======== Excerpted data

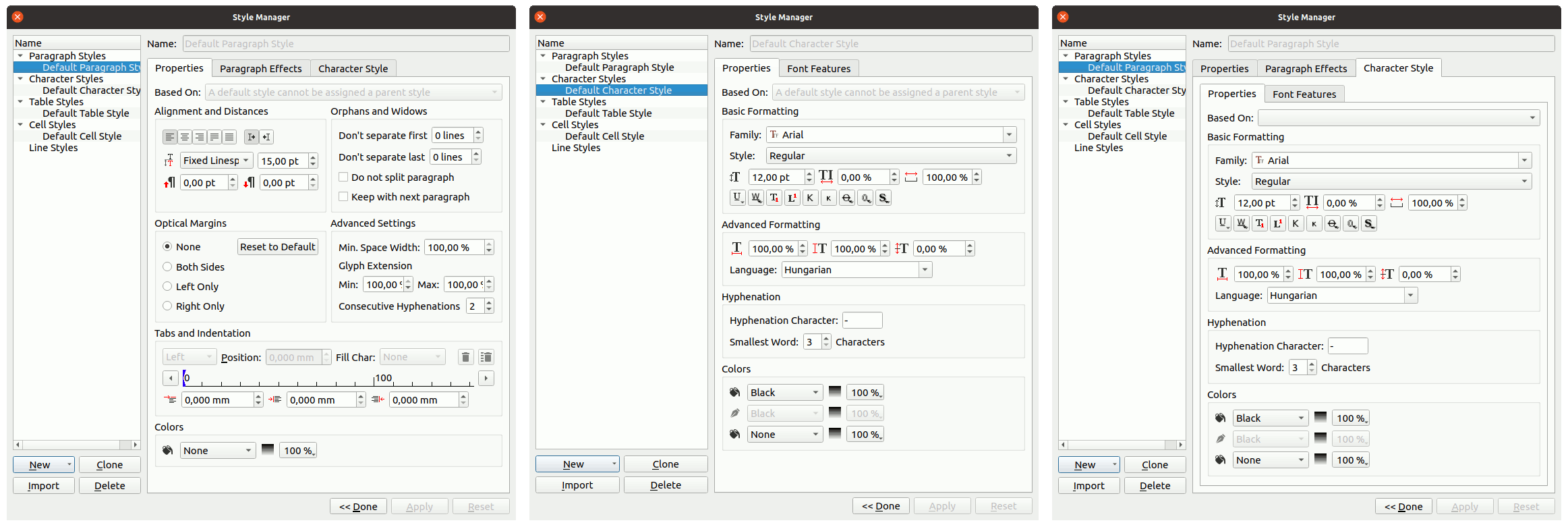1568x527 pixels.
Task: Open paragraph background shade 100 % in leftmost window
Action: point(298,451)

================
======== Excerpted data

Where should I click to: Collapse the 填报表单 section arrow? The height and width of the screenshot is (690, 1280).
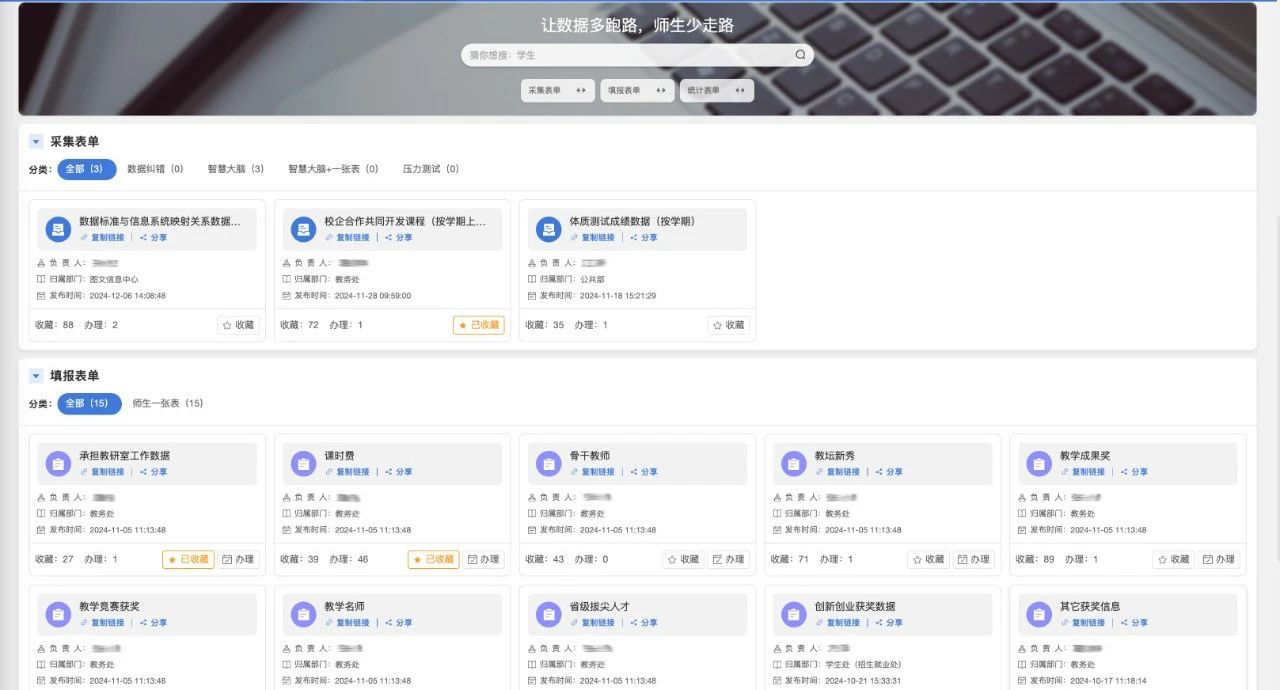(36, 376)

================
======== Excerpted data

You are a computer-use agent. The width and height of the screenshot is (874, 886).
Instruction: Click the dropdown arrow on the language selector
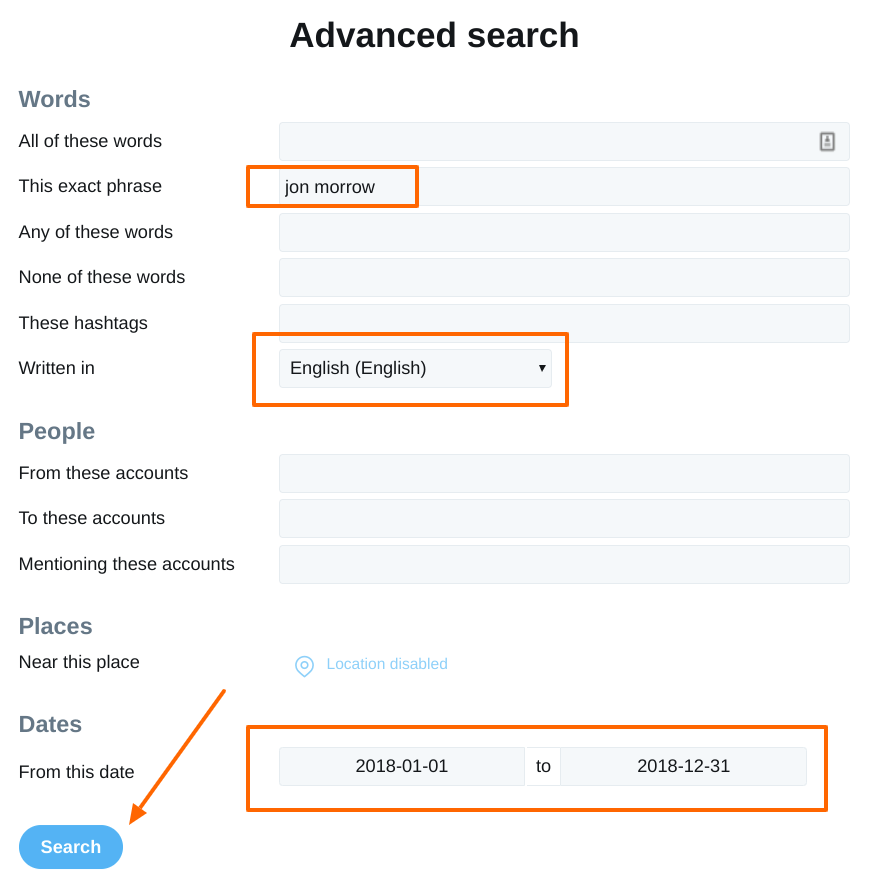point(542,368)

================

• Work to complete: Write out the data from the line containing "1568x527 pixels." through the line containing "Action: point(298,451)", including both of those lines. Leave the pictures out of your answer.

• Output of the exercise:
1568x527 pixels.
Task: Open paragraph background shade 100 % in leftmost window
Action: point(298,451)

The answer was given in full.